Sedangkan seorang hamba sahaya yang berakal tidak sah jika bertransaksi jual
beli kecuali mendapatkan izin dari tuannya. Adapun seorang yang buta, ia tidak
boleh bertransaksi dalam jual beli disebabkan ia tidak bisa melihat sehingga tidak
sah didalam muamalah tersebut. Namun ia boleh menyuruh orang lain dalam
mewakili transaksi jual belinya. (Imam Ghazali: 1428H: 74)
Berbicara maq’ud a’laih itu
harus ada empat macam syarat-syarat dalam objek akad. Diantaranya, barang yang
dijual harus ada ketika akad, barang harus sesuai ketentuat sya’ra,
dapat diberikan waktu akad, dan barang harus suci. Imam Muhammad Jalaluddin
al-Dimasyqi memberikan perhatian di dalam objek transaksi jual beli. Perhatian
tersebut berupa keridhoan antara si penjual dan si pembeli. Hal tersebut
ditunjukkan dengan barang yang dijual oleh penjual harus sama persis dengan apa
yang diinginkan pembeli. Seperti yang dikatakan olehnya ketika ada seorang
penjual sandal akan tetapi antara sandal kanan dan kirinya berbeda baik dari
segi bentuk dan ukurannya. Maka tidak sah dalam pembeliannya. (Imam Muhammad
Jalaluddin al-Dimasyqi:2005:117).
Melihat pernyataan Imam Jalaluddin, maka
sahnya transaksi jual beli dilihat dari kepuasan si penjual dan si pembeli.

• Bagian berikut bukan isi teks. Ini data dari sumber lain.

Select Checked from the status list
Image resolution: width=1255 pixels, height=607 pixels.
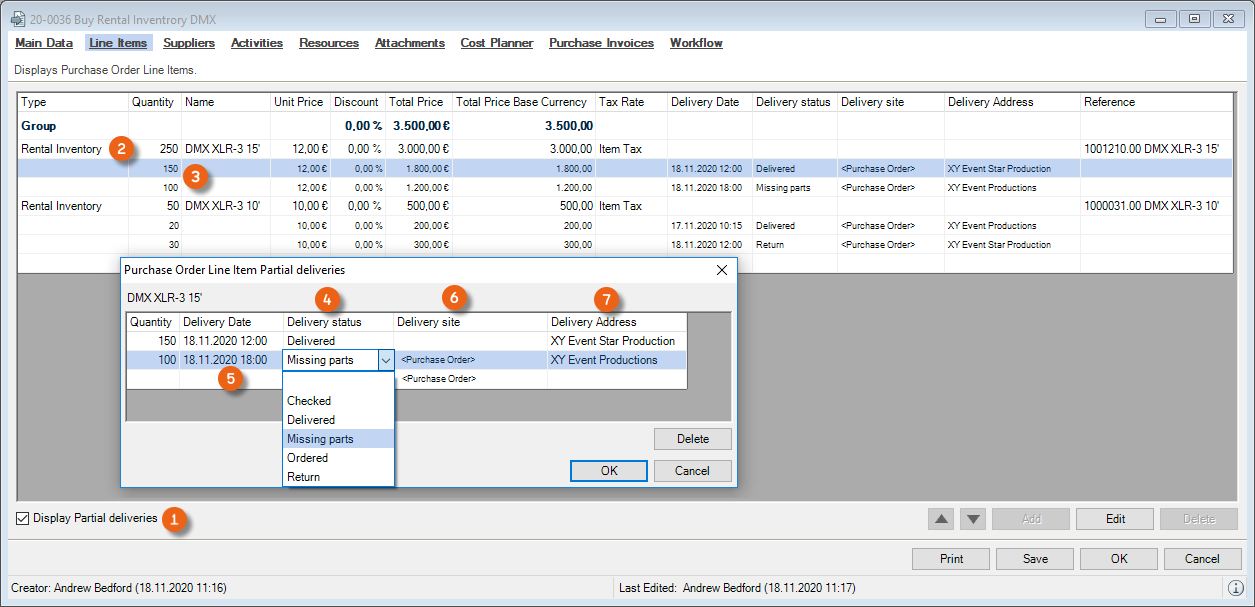309,401
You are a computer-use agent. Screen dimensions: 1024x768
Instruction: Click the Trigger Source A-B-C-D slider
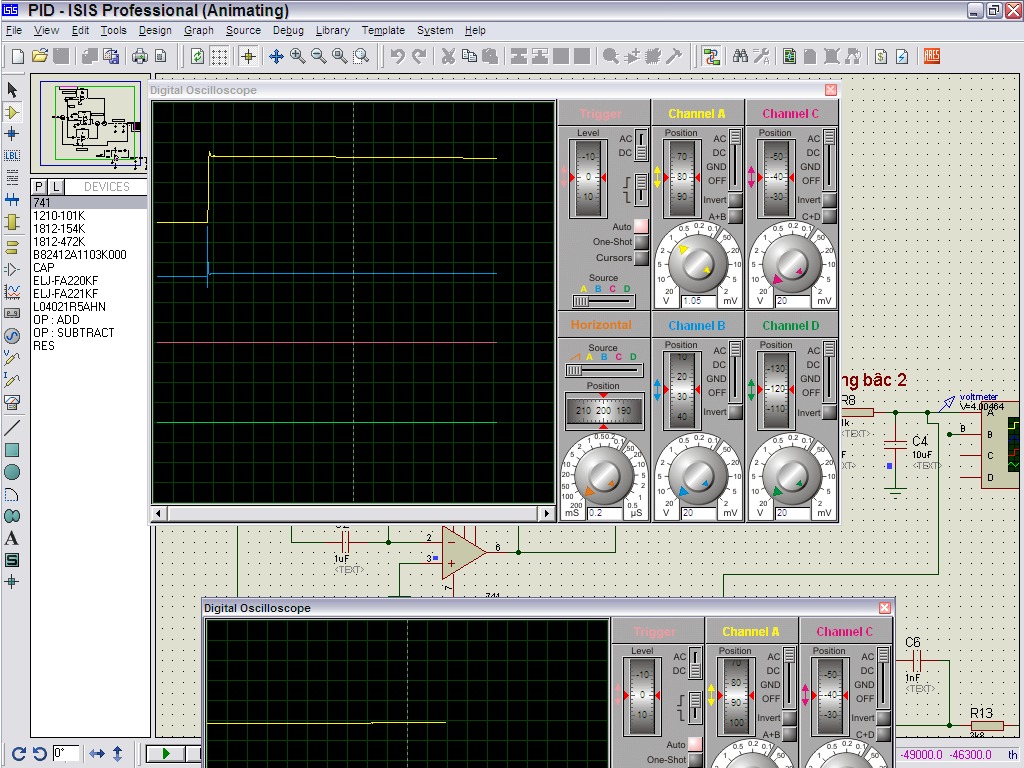click(603, 301)
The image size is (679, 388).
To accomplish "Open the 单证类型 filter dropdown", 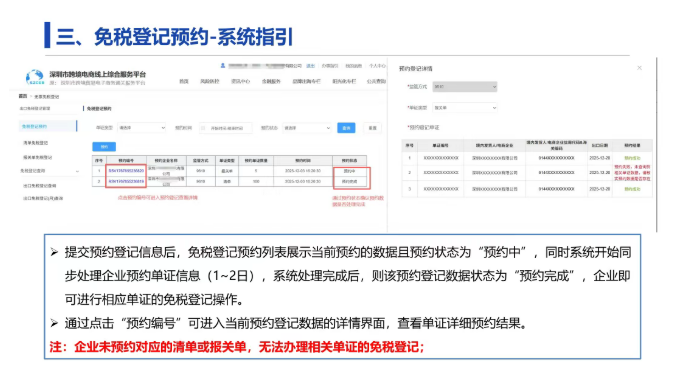I will [142, 128].
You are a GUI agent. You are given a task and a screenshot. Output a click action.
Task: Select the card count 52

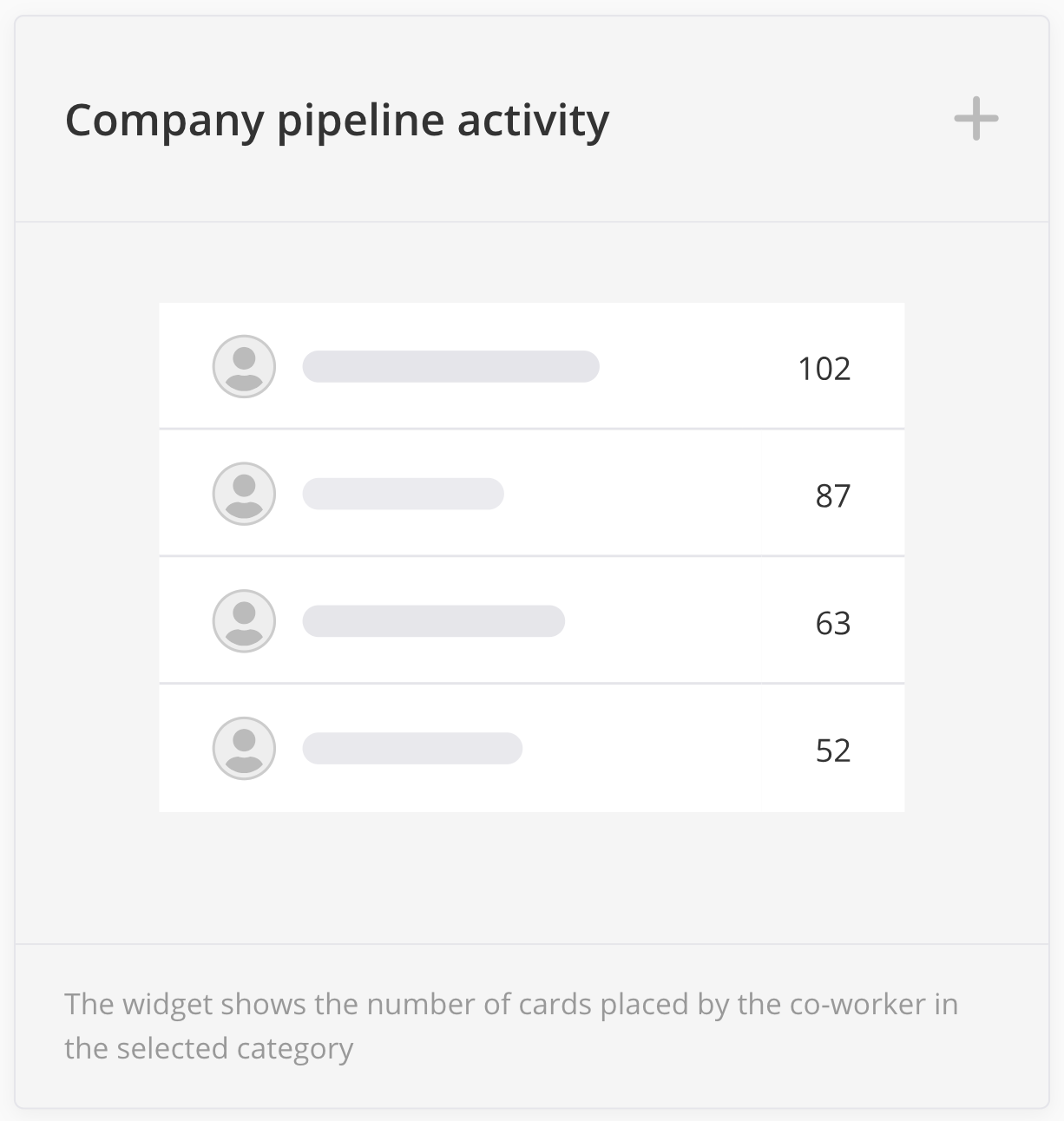[x=832, y=751]

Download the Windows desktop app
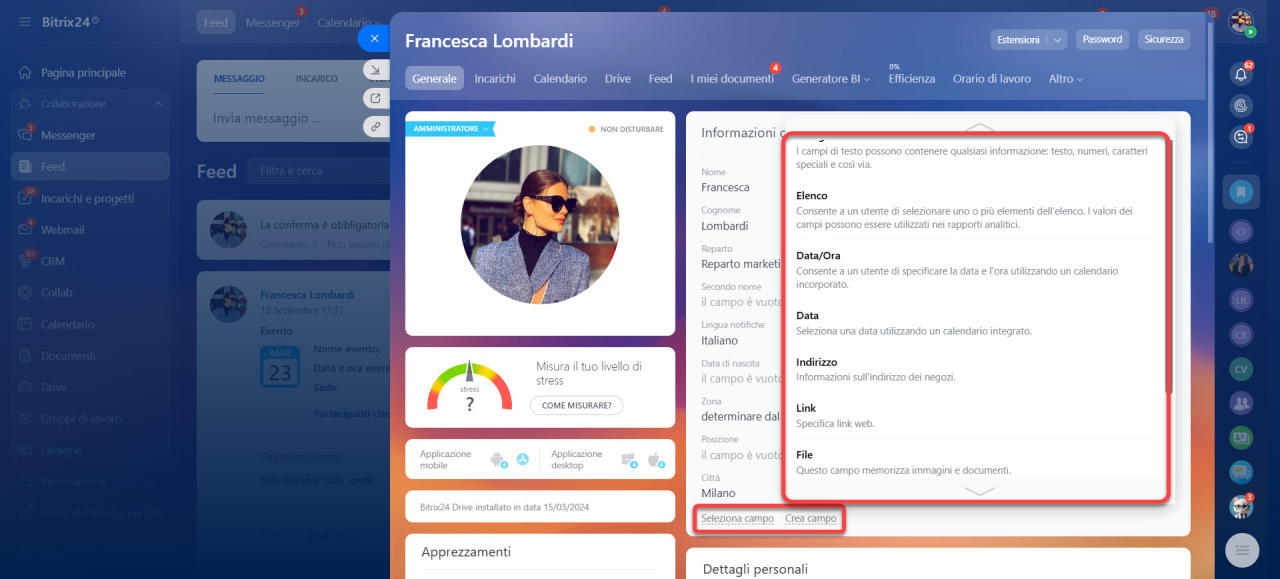[x=629, y=460]
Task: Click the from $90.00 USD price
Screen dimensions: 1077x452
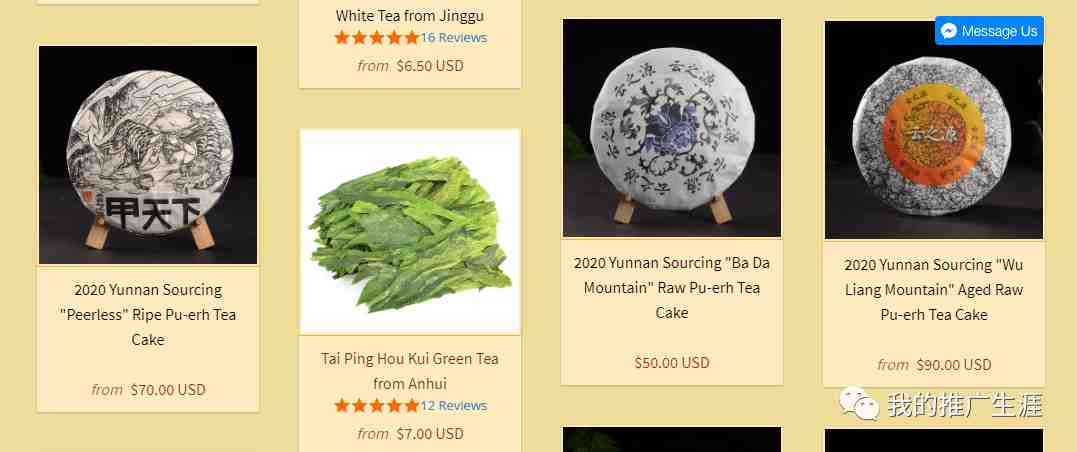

Artinya si penjual mendapatkan keuntungan di dalam penjualannya dan si pembeli
mendapatkan barang yang diinginkan. Namun barang yang dijual tersebut tidak
mengandung syubhat atau haram. Sebagaimana firman Allah Swt:
إِنَّمَا حَرَّمَ عَلَيْكُمُ الْمَيْتَةَ وَالدَّمَ وَلَحْمَ الْخِنْزِيرِ
وَمَا أُهِلَّ بِهِ لِغَيْرِ اللَّهِ ۖ فَمَنِ اضْطُرَّ غَيْرَ بَاغٍ وَلَا عَادٍ
فَلَا إِثْمَ عَلَيْهِ ۚ إِنَّ اللَّهَ غَفُورٌ رَحِيمٌ
Sesungguhnya Allah hanya mengharamkan bagimu
bangkai, darah, daging babi, dan binatang yang (ketika disembelih) disebut
(nama) selain Allah. Tetapi barangsiapa dalam keadaan terpaksa (memakannya)
sedang dia tidak menginginkannya dan tidak (pula) melampaui batas, maka tidak
ada dosa baginya. Sesungguhnya Allah Maha Pengampun lagi Maha Penyayang. (QS Al-Baqarah/2:173)
Fenomena penjualan sesuatu yang diharamkan ini
seakan lumrah terjadi di negeri ini. Seperti di online shop kini menjual marus
atau darah daging sapi. Berbagai tafsir menjelaskan, masyarakat Arab jahiliyah
menuang darah hewan ternak pada usus lalu membakarnya, kemudian memakannya
ketika masak. Allah mengharamkan praktik memakan darah pada era Islam
(Az-Zuhaili:1404 H:649). Selain itu ada toko sepatu yang menjual sepatu dengan
kulit babi. Tentu penjualan itu juga haram. Sebab kulit yang digunakannya itu
dari hewan yang telah diharamkan oleh syariat.